# Source material
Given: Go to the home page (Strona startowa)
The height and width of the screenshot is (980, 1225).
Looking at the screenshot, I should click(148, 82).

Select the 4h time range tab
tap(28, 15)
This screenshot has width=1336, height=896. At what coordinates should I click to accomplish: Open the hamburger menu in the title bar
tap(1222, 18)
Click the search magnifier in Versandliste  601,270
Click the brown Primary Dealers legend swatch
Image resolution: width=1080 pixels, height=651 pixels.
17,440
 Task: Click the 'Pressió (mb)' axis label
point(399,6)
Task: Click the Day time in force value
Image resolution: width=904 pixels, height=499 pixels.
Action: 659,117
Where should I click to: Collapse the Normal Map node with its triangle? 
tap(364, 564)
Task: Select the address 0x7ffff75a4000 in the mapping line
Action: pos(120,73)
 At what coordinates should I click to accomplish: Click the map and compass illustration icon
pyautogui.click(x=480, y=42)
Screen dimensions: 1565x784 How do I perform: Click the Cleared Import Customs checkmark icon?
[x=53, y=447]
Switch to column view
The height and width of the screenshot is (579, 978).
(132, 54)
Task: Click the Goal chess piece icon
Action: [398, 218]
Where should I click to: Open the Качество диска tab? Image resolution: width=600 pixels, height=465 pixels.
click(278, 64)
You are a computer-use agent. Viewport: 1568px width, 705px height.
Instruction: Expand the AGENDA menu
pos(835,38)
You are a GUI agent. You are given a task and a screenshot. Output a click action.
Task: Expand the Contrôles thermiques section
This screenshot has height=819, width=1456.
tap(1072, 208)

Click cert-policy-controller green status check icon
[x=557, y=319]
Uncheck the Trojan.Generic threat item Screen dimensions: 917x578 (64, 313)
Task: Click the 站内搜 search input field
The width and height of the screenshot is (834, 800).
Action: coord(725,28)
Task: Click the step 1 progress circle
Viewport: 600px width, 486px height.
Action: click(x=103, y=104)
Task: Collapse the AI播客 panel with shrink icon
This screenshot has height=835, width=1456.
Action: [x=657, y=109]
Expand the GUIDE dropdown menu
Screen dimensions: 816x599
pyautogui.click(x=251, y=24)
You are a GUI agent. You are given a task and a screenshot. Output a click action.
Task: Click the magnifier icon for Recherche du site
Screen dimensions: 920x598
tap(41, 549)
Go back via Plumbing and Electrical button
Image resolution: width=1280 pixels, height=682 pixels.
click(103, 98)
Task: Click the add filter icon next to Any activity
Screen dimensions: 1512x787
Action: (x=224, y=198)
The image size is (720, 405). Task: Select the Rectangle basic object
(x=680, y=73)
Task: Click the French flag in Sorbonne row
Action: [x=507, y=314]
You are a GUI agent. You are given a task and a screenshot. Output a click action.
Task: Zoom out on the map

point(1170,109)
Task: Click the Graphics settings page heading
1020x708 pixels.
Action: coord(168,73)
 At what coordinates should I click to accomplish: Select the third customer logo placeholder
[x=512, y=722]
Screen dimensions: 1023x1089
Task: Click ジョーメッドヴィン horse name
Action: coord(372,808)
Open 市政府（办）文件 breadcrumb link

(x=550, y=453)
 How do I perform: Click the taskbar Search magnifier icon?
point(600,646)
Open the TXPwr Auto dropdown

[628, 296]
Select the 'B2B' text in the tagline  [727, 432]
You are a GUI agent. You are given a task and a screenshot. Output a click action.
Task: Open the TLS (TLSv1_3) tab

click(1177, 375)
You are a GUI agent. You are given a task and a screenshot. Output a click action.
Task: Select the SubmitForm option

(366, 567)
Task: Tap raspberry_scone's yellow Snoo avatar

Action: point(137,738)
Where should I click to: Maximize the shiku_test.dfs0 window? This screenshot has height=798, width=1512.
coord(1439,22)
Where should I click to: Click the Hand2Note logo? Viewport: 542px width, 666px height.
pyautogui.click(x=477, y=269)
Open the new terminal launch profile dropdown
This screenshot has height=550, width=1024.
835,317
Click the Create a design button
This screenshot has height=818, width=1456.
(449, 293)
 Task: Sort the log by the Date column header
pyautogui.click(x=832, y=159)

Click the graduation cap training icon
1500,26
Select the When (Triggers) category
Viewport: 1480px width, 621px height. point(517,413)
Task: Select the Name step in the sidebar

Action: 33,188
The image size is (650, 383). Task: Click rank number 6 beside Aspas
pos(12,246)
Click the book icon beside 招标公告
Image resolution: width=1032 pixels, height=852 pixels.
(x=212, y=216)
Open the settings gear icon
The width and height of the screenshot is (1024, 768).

# Task prompt
Write all the entries out again exactly as they are.

# Answer section
Given: Go to the home page (Strona startowa)
The height and width of the screenshot is (980, 1225).
Looking at the screenshot, I should click(148, 82).

Select the 4h time range tab
tap(28, 15)
This screenshot has width=1336, height=896. At what coordinates should I click to accomplish: Open the hamburger menu in the title bar
tap(1222, 18)
Click the search magnifier in Versandliste  601,270
Click the brown Primary Dealers legend swatch
Image resolution: width=1080 pixels, height=651 pixels.
17,440
 Task: Click the 'Pressió (mb)' axis label
point(399,6)
Task: Click the Day time in force value
Image resolution: width=904 pixels, height=499 pixels.
Action: 659,117
Where should I click to: Collapse the Normal Map node with its triangle? 
tap(364, 564)
Task: Select the address 0x7ffff75a4000 in the mapping line
Action: pos(120,73)
 At what coordinates should I click to accomplish: Click the map and compass illustration icon
pyautogui.click(x=480, y=42)
Screen dimensions: 1565x784 How do I perform: Click the Cleared Import Customs checkmark icon?
[x=53, y=447]
Switch to column view
The height and width of the screenshot is (579, 978).
(132, 54)
Task: Click the Goal chess piece icon
Action: [398, 218]
Where should I click to: Open the Качество диска tab? Image resolution: width=600 pixels, height=465 pixels.
click(278, 64)
You are a computer-use agent. Viewport: 1568px width, 705px height.
Instruction: Expand the AGENDA menu
pos(835,38)
You are a GUI agent. You are given a task and a screenshot. Output a click action.
Task: Expand the Contrôles thermiques section
This screenshot has height=819, width=1456.
tap(1072, 208)

Click cert-policy-controller green status check icon
[x=557, y=319]
Uncheck the Trojan.Generic threat item Screen dimensions: 917x578 (64, 313)
Task: Click the 站内搜 search input field
The width and height of the screenshot is (834, 800).
Action: coord(725,28)
Task: Click the step 1 progress circle
Viewport: 600px width, 486px height.
Action: click(x=103, y=104)
Task: Collapse the AI播客 panel with shrink icon
This screenshot has height=835, width=1456.
Action: [x=657, y=109]
Expand the GUIDE dropdown menu
Screen dimensions: 816x599
pyautogui.click(x=251, y=24)
You are a GUI agent. You are given a task and a screenshot. Output a click action.
Task: Click the magnifier icon for Recherche du site
Screen dimensions: 920x598
tap(41, 549)
Go back via Plumbing and Electrical button
Image resolution: width=1280 pixels, height=682 pixels.
click(103, 98)
Task: Click the add filter icon next to Any activity
Screen dimensions: 1512x787
Action: (x=224, y=198)
The image size is (720, 405). Task: Select the Rectangle basic object
(x=680, y=73)
Task: Click the French flag in Sorbonne row
Action: [x=507, y=314]
You are a GUI agent. You are given a task and a screenshot. Output a click action.
Task: Zoom out on the map

point(1170,109)
Task: Click the Graphics settings page heading
1020x708 pixels.
Action: coord(168,73)
 At what coordinates should I click to accomplish: Select the third customer logo placeholder
[x=512, y=722]
Screen dimensions: 1023x1089
Task: Click ジョーメッドヴィン horse name
Action: coord(372,808)
Open 市政府（办）文件 breadcrumb link

(x=550, y=453)
 How do I perform: Click the taskbar Search magnifier icon?
point(600,646)
Open the TXPwr Auto dropdown

[628, 296]
Select the 'B2B' text in the tagline  [727, 432]
You are a GUI agent. You are given a task and a screenshot. Output a click action.
Task: Open the TLS (TLSv1_3) tab

click(1177, 375)
You are a GUI agent. You are given a task and a screenshot. Output a click action.
Task: Select the SubmitForm option

(366, 567)
Task: Tap raspberry_scone's yellow Snoo avatar

Action: point(137,738)
Where should I click to: Maximize the shiku_test.dfs0 window? This screenshot has height=798, width=1512.
coord(1439,22)
Where should I click to: Click the Hand2Note logo? Viewport: 542px width, 666px height.
pyautogui.click(x=477, y=269)
Open the new terminal launch profile dropdown
This screenshot has height=550, width=1024.
835,317
Click the Create a design button
This screenshot has height=818, width=1456.
(449, 293)
 Task: Sort the log by the Date column header
pyautogui.click(x=832, y=159)

Click the graduation cap training icon
1500,26
Select the When (Triggers) category
Viewport: 1480px width, 621px height. point(517,413)
Task: Select the Name step in the sidebar

Action: 33,188
The image size is (650, 383). Task: Click rank number 6 beside Aspas
pos(12,246)
Click the book icon beside 招标公告
Image resolution: width=1032 pixels, height=852 pixels.
(x=212, y=216)
Open the settings gear icon
The width and height of the screenshot is (1024, 768).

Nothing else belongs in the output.